Attributes must be allocated on a 64-bit boundary on the disk. To access the
extended attributes in code, use the +XFS_DFORK_PTR+ macro specifying
+XFS_ATTR_FORK+ for the ``which'' parameter. Alternatively, the +XFS_DFORK_APTR+
macro can be used.
The structure of the attribute fork depends on the +di_aformat+ value
in the inode. It can be one of the following values:
* +XFS_DINODE_FMT_LOCAL+: The extended attributes are contained entirely within
the inode. This is accessed by casting the value from +XFS_DFORK_APTR+ to
+xfs_attr_shortform_t*+.
* +XFS_DINODE_FMT_EXTENTS+: The attributes are located in another filesystem
block, the inode contains an array of pointers to these filesystem blocks. They
are accessed by casting the value from +XFS_DFORK_APTR+ to +xfs_bmbt_rec_t*+.
* +XFS_DINODE_FMT_BTREE+: The extents for the attributes are contained in the
leaves of a B+tree. The inode contains the root node of the tree and is accessed
by casting the value from +XFS_DFORK_APTR+ to +xfs_bmdr_block_t*+.
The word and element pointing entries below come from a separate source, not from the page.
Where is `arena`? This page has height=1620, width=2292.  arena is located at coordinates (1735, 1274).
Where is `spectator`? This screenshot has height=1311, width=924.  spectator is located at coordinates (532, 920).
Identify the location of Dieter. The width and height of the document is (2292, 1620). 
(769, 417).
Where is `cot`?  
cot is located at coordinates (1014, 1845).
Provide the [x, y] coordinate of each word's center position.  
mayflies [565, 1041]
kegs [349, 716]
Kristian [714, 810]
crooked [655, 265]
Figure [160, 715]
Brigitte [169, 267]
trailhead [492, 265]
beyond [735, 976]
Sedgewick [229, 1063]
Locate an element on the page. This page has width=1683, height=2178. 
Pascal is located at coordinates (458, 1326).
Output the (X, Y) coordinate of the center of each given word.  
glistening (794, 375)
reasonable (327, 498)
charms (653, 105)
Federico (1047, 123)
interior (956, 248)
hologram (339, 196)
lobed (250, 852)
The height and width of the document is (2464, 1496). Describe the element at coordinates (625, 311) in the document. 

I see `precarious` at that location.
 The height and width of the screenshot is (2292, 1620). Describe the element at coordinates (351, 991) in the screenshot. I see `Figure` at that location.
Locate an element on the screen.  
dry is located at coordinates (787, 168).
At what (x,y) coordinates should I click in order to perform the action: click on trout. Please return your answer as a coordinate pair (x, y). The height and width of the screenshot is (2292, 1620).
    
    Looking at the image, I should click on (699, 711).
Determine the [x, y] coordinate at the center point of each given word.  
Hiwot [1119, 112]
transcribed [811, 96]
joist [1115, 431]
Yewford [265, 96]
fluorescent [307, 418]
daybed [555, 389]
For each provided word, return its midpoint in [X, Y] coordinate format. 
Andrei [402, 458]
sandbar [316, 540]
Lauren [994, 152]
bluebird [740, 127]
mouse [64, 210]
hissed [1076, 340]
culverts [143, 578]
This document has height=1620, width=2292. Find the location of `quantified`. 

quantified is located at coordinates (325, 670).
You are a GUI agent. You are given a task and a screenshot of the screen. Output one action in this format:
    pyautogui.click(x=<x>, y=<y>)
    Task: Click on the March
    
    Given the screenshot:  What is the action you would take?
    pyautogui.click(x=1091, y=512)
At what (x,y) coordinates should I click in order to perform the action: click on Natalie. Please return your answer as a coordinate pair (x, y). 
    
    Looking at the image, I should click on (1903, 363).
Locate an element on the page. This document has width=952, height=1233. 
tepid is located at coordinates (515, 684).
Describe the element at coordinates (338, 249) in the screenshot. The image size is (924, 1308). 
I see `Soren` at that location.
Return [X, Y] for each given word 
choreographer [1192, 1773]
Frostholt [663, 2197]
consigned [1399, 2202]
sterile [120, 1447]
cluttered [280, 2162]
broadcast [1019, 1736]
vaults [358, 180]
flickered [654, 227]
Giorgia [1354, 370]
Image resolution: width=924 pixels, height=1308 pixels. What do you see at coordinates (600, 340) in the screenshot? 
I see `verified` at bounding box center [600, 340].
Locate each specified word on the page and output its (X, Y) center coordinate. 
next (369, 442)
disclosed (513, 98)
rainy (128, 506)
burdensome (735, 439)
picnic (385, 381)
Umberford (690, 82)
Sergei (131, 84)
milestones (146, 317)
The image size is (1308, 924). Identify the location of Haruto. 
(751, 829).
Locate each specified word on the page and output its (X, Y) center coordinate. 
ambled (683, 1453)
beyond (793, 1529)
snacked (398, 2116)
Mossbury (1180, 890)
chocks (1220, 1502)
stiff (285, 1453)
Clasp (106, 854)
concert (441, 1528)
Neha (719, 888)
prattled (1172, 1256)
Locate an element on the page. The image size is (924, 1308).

Detailed information on the layouts of extended attributes are covered in the
xref:Extended_Attributes[Extended Attributes] in this document.
[[Extended_Attribute_Versions]]
=== Extended Attribute Versions
Extended attributes come in two versions: ``attr1'' or ``attr2''. The attribute
version is specified by the +XFS_SB_VERSION2_ATTR2BIT+  flag in the
+sb_features2+ field in the superblock. It determines how the inode's extra
space is split between +di_u+ and +di_a+ forks which also determines how the
+di_forkoff+ value is maintained in the inode's core.
With ``attr1'' attributes, the +di_forkoff+ is set to somewhere in the middle of
the space between the core and end of the inode and never changes (which has the
effect of artificially limiting the space for data information). As the data
fork grows, when it gets to +di_forkoff+, it will move the data to the next
format level (ie. local < extent < btree). If very little space is used
for either attributes or data, then a good portion of the available inode space
is wasted with this version.
``attr2'' was introduced to maximum the utilisation of the inode's literal area.
The +di_forkoff+ starts at the end of the inode and works its way to the data
fork as attributes are added. Attr2 is highly recommended if extended attributes
are used.
The following diagram compares the two versions:
.Extended attribute layouts
image::images/30.png[]
Note that because +di_forkoff+ is an 8-bit value measuring units of 8 bytes,
the maximum size of an inode is 2^8^ × 2^3^ = 2^11^ = 2048 bytes.